- Provided data:

-- Opening Marker --

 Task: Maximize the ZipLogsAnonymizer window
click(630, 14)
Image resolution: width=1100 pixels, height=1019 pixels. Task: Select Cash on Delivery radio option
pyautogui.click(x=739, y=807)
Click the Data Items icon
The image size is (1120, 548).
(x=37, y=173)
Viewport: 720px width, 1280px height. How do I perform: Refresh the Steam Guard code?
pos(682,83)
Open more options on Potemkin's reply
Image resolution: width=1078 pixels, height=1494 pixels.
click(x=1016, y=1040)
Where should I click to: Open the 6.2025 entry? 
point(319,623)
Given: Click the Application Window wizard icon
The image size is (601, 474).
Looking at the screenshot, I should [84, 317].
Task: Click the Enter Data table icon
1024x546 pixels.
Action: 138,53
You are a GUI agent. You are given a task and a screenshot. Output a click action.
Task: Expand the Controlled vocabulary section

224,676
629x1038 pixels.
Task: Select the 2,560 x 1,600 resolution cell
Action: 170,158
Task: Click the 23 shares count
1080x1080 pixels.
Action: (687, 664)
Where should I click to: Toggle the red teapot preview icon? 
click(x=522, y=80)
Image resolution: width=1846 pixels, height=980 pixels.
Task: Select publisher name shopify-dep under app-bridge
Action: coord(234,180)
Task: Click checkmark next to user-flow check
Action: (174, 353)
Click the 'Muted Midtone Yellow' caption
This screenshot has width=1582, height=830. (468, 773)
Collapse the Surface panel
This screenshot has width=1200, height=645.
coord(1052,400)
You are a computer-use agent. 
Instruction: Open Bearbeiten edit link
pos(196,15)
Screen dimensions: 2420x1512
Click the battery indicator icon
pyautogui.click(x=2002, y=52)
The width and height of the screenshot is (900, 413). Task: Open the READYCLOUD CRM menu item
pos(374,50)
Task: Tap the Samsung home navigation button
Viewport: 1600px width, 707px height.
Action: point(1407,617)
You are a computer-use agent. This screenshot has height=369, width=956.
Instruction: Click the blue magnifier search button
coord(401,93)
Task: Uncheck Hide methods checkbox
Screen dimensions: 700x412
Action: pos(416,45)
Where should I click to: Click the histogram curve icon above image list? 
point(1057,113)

-- Closing Marker --

- Task objective: Count the lines in the data that contain the string "computer", and give nothing but that number.

- Finished task: 2